With a few exceptions, Istio controllers typically are split in two phases: construction and running.

Construction should create informers (via kclient.New), setup a queue (via controllers.NewQueue), and register event handlers on the informers. Often, these handlers are adding something to the queue like client.AddEventHandler(controllers.ObjectHandler(queue.AddObject)). Construction should NOT actually start running all of these things, do I/O, or block in any way.

Running the controller actually starts processing things. Normally, this just means running the queue. All informers created by kube.Client are kept track in the client, and started in one go with RunAndWait in one centralized call. As a result, each individual controllers should simply wait until informers have synced, then run the queue to start processing things.

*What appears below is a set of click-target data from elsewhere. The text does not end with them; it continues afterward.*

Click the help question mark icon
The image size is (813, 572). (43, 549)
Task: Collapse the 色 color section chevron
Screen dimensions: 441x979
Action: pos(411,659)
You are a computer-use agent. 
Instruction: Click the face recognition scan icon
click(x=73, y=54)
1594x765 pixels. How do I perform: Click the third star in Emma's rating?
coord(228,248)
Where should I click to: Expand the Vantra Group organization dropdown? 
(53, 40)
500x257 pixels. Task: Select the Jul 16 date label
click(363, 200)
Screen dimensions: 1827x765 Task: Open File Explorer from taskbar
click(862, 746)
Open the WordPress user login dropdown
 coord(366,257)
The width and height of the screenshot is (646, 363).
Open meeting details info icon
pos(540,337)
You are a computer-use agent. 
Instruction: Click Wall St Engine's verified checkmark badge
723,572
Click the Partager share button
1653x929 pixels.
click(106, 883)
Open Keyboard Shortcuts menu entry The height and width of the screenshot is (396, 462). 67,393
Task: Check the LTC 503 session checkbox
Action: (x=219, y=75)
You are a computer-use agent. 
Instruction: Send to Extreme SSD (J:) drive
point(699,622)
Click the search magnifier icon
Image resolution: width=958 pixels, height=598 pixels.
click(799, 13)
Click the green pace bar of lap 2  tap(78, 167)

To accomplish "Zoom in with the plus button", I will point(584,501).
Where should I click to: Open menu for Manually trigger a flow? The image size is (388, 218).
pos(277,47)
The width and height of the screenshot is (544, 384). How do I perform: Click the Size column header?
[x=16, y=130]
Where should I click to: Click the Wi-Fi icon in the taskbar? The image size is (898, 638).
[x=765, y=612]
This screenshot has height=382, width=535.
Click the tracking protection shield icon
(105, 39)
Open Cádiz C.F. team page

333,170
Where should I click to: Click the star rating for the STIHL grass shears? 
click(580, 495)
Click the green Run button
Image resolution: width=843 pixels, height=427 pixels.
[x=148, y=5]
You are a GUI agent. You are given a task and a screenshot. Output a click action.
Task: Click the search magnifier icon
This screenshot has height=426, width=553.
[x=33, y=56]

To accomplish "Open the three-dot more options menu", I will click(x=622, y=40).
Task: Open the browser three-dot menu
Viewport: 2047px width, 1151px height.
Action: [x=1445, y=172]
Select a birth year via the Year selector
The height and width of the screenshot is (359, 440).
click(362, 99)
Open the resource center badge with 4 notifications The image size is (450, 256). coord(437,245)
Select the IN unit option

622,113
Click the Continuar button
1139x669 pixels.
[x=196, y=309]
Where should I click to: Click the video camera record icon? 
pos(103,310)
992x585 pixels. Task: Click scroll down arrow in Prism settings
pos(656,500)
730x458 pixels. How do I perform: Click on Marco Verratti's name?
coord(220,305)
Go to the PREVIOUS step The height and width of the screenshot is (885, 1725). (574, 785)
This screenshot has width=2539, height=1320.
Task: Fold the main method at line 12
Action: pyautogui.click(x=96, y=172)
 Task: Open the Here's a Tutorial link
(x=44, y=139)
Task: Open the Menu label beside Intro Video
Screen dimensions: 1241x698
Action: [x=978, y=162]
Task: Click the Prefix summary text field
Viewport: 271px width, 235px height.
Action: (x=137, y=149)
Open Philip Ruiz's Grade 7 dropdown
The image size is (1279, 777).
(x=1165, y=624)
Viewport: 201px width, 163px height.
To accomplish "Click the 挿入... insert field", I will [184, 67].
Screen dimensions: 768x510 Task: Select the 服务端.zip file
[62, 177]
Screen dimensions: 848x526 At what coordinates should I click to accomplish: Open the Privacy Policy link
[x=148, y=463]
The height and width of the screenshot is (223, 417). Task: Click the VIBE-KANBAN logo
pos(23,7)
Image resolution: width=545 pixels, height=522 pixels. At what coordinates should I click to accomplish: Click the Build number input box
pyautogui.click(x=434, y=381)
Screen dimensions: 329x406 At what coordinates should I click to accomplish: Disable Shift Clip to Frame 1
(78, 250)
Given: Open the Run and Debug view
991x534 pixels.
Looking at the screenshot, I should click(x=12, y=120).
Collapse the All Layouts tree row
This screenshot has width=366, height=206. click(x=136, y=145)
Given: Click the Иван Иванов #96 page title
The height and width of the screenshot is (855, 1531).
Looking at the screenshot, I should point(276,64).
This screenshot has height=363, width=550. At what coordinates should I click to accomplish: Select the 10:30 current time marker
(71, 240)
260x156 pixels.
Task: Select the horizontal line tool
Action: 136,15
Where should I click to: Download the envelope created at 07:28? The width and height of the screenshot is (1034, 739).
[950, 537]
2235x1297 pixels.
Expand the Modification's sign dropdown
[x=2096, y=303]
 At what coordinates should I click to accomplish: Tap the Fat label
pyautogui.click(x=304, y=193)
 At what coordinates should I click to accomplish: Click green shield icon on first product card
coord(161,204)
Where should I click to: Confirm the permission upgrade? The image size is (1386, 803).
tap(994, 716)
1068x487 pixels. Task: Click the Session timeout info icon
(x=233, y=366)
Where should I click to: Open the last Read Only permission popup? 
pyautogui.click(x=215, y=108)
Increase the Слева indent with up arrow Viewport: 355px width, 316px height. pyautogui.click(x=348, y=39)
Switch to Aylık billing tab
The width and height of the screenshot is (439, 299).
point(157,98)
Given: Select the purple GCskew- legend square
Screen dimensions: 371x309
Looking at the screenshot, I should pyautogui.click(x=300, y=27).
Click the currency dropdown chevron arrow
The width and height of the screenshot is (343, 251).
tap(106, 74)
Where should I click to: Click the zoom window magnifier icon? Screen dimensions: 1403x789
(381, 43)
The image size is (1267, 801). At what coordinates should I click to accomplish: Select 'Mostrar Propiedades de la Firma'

A queue is used to give a few properties:

  • Ability to serially process updates received from a variety of different sources. This avoids need for other synchronization mechanisms like mutexes.
  • Correctness at startup; with the sequencing above, items are only processed once all informers are synced. This means queries will not return stale data at startup.
  • Deduping of identical events
  • Automatic retrying of failed events (configurable)

The above logic is critical to handle correctly to ensure correctness of a controller. The Example Controller is a key reference point for any controller development; while there are a few exceptional cases that should behave differently, for the most part any divergence from the reference code results in bugs.